A few days ago IBM, Novell, and Harvard's Berkman Center announced the Higgins Project.  Higgins is a "user-centric identity" system that will be open source and managed by the Eclipse Foundation.
Written by Phil Windley, Contributor

A few days ago IBM, Novell, and Harvard's Berkman Center announced the Higgins Project.  Higgins is a "user-centric identity" system that will be open source and managed by the Eclipse Foundation.    When we held the Internet Identity Workshop last October, Paul Trevithick spoke about Higgins (listen to the podcast).  As Paul said then:

The goal of the Higgins Trust Framework is to address four challenges: the lack of common interfaces to identity/networking systems, the need for interoperability, the need to manage multiple contexts, and the need to respond to regulatory, public or customer pressure to implement solutions based on trusted infrastructure that offers security and privacy.

If you read the press responses to the Higgins announcement, you're likely to get lost in all the vendor sports talk: "IBM takes on Microsoft with Open Source Answer to InfoCard" and all that.  The reality is that Higgins is complementary to InfoCard.  Microsoft, no matter how big, can't be everywhere.  Higgins covers some of the ground that Microsoft can't. 

I had a discussion with Dale Olds from Novell yesterday about Higgins.  Dale is a Novell Distinguished Engineer and their point man on Higgins.  Here are some of my questions and his responses (edited for brevity):

Windley: Tell me why Higgins matters.

Olds:  Higgins is open source.  That helps build trust in consumer's use of system because they can inspect what's going on, if they want.  Higgins is really a very thin layer than application can write to that supports plug ins to identity systems underneath, so it links identity systems together.   Whereas Liberty [Alliance] is about backend connections between providers, Higgins is focused on the user aggregation point instead.  

Windley: The press has played this up as "open source vs Microsoft."  Do you see it that way?

Olds: Not at all.  Higgins and InfoCard get along and share similar goals.  There's a huge amount of territory here.  The idea of metasystems has a lot of room.  There's territory there that Microsoft isn't covering and that leaves room for other parties to make contributions.  The design work that Microsoft has done in the identity metasystem is very good.  The way that data is transfered is very important and we expect to work with them in those areas and embrace areas where they can't go. 

Windley:  There's a danger that we get user choice in the way that Doc Searls calls "your choice of silo" rather than a universal system.  Do you see that happening.

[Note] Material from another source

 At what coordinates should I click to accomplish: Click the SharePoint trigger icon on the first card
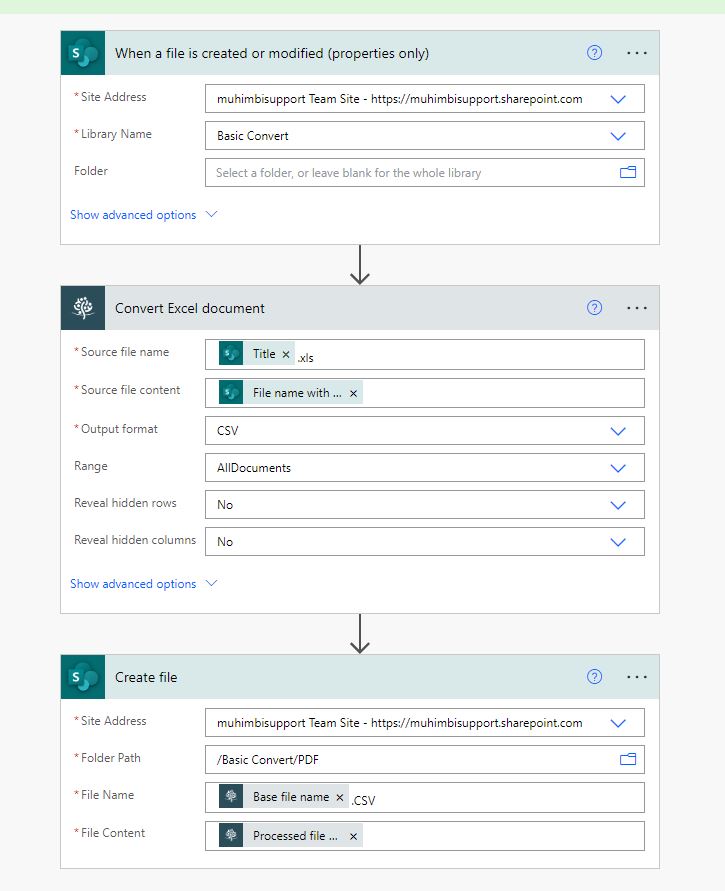coord(82,52)
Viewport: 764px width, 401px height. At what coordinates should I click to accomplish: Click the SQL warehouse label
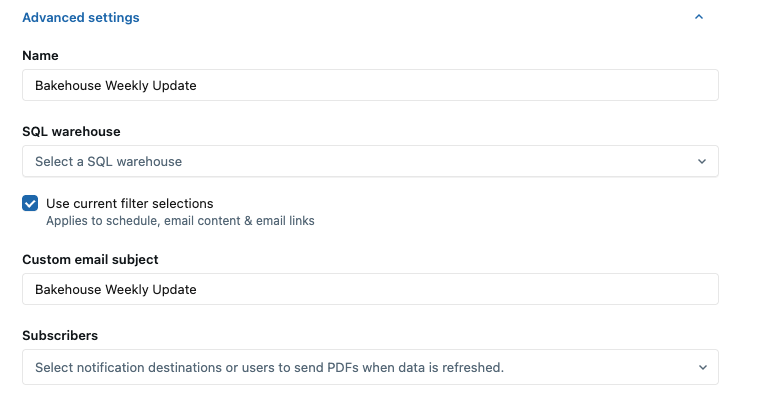[71, 131]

Olds:   Think about TCP/IP, email, and IM (instant messaging).  TCP/IP and email won because of interoperability, not best feature set.  IM is a counter example.  Those silos are a detriment.  The reason for identity to exist on the Internet is to have relationships and communication with other people.  Thus, interoperability is the goal. 

Windley: Why are Novell and IBM working together on this?

Olds: IBM and Novell are working together because they had seen silos in the identity space (directories) and were interested in creating interoperability.  IBM pointed Novell toward Higgins.  This fits well with Novell because just as Novell has had an initiative of taking the enterprise network and moving beyond the bounds of the firewall, the same principles apply to consumer identity on the Internet.  We can take our experience on identity and roles and identity management and refactor them for user-centric identity. 

Windley: When Microsoft announced InfoCard, I expected the Novell would create a project to build and InfoCard compatible client for Linux.  Is that idea off the table?

Olds: Novell might still implement a Linux client for InfoCard.  This isn't an either/or thing.  Higgins needs a plugin supports InfoCard.  Higgins provides an interface that apps can write to to deal with identity systems.  InfoCard, SXIP, and others will all  have Higgins plugins.